> _DIRECTIONS_
Look through the entries below. Report each line that has the word "Viewport" in it.

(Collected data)
• • • • • • •
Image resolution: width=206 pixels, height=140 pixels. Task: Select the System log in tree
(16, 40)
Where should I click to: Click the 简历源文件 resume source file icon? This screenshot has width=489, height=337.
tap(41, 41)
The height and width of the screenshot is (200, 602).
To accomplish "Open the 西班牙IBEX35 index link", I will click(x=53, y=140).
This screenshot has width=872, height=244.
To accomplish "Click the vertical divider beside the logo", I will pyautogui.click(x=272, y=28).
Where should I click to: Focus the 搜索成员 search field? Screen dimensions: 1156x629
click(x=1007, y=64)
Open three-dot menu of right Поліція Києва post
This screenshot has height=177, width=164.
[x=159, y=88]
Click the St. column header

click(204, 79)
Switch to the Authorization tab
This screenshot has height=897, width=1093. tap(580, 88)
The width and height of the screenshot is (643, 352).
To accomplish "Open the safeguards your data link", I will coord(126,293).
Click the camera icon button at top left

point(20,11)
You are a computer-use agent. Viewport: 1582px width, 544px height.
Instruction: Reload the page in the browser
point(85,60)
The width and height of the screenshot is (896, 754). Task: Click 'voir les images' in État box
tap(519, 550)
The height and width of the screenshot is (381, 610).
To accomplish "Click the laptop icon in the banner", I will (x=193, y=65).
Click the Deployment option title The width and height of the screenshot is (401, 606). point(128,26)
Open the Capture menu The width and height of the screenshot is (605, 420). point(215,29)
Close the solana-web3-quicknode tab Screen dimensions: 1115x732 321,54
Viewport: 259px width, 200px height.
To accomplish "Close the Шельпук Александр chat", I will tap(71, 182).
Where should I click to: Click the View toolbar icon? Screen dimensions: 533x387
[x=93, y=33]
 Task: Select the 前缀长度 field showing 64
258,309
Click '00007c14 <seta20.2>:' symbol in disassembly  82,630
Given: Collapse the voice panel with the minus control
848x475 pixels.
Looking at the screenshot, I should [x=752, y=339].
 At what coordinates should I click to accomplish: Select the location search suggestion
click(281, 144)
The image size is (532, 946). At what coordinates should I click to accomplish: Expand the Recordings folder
• • • • • • •
> _RESULT OF THIS TASK_
You are a computer-use agent. Viewport: 1582px width, 544px height.
Viewport: 259px width, 200px height.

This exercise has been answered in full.